The BA lawyer was well known to the police as an occasional lecturer in Civil Law at the Police Staff College. An inspector who was an old acquaintance came out from his office to greet him, and offered us the use of a spare interview room where we could meet in private.


Once we had settled in the room, the lawyer looked carefully about him, inspecting, finally concentrating on the ceiling light, and said:  ‘There it is! Just watch this!’ And,addressing the light bulb, he said:  ‘Dos cafes con leche, por favor.’(Two coffees with milk, please.)


Five minutes later, there was a tap on the door: a kitchen hand came in with two cups of coffee and some English digestive biscuits on a tray.


‘See what I mean? As the Holy Bible says: ‘Ask, and it shall be given unto you.’ Jesus had The Almighty in mind, but here it refers to the light bulb.’ (He had trained as a priest before turning to law.)


‘So much for our privacy! But let’s get down to business. Please tell me exactly what happened this morning. All events leading up to the accident, the accident itself, and everything that happened afterwards.’

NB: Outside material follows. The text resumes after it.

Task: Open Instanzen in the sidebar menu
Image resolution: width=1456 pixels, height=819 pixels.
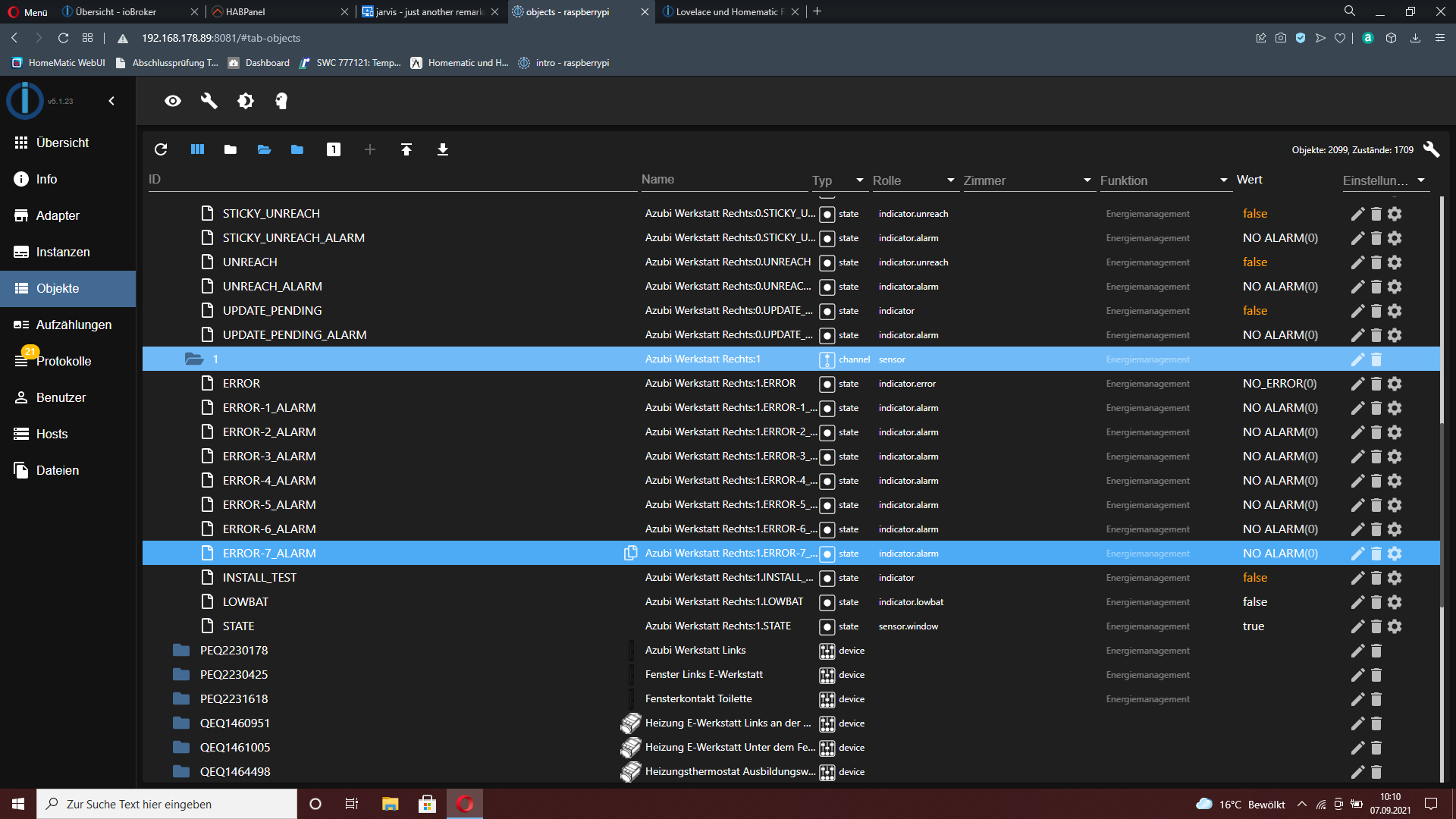Action: 63,252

He listened, made notes and said: ‘That seems fine. You see, the Federal Government have lost a car, and I understand that their employee, the driver, has a broken leg and internal injuries. It seems that he fell asleep at the wheeI - and he almost killed you. If it can be shown that you were responsible for the accident in any way, the police would be reluctant to set you free. But there’s no question of that.’ He looked up at the ceiling, and, addressing the light bulb, said: ‘We’re ready for your statement, if we can find somebody to do the typing.’


Another tap at the door: the same inspector as before:  ‘I can do your typing.  I spend half of my time typing reports, while the criminals are left to go about their business without police interference. One day, the Hacienda will pay for a secretary to do the work, but until then, I am the best typist in this police station.’

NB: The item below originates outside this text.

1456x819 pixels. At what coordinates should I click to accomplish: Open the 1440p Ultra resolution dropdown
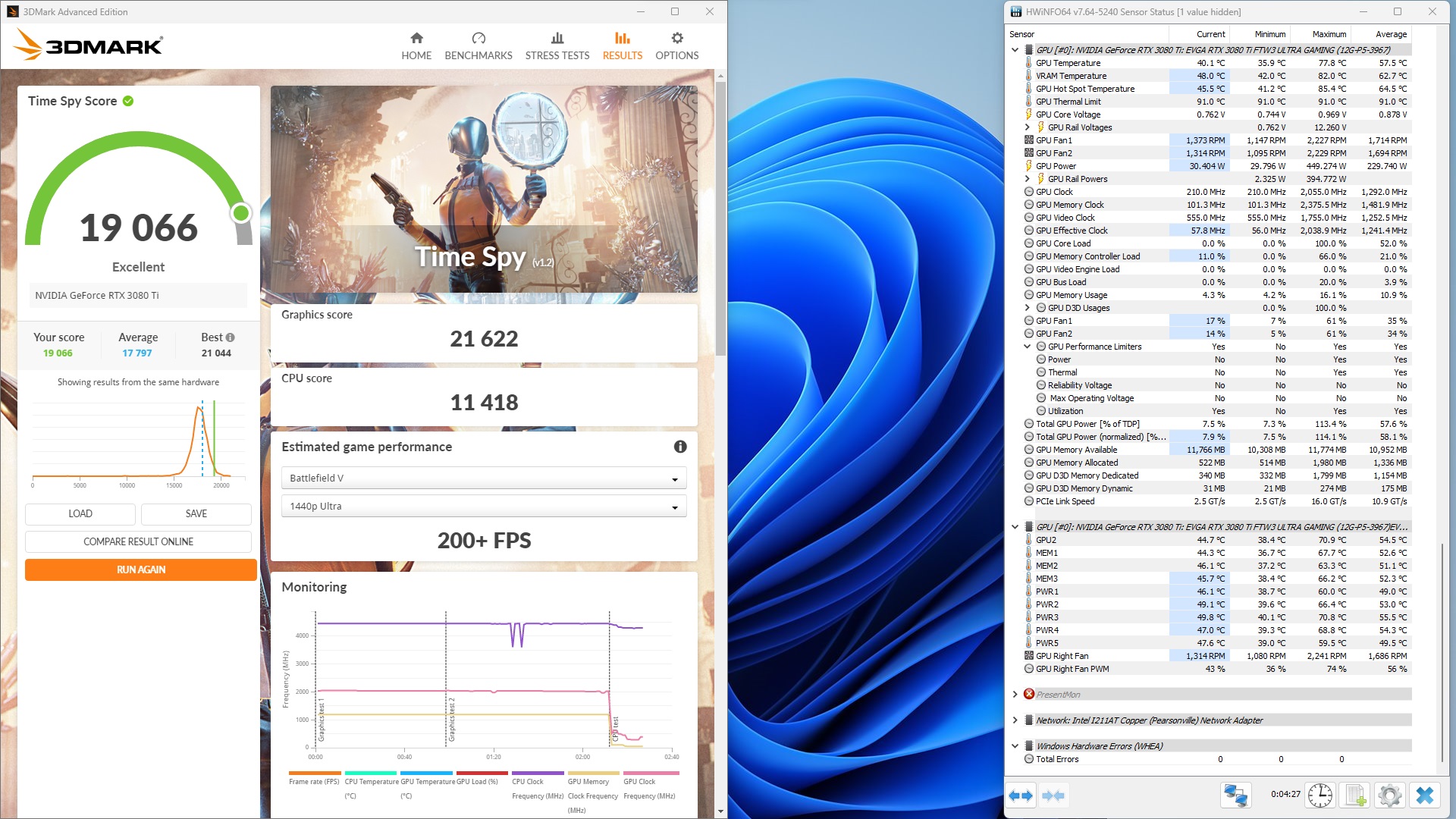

There was a typewriter on the table.  The inspector  settled down comfortably behind it, facing the lawyer, saying:  ‘A la orden, (at your service) Maestro,’ and he typed as the lawyer dictated the text of my statement. When he had finished, the inspector handed the statement to the lawyer, who scrutinised it closely, and passed it to me.


It was a splendid sample of jargon-free drafting, not open to misinterpretation of any kind, and I was glad to sign it and hand it to the inspector, who took it to his office, and came back moments later, carrying my brief case and umbrella:  ‘We’ve been looking after these while you were our guest, but now you’re free to go, and to take them with you.’


He shook my hand:  ‘It’s been a pleasure to meet you, but please don’t come back.’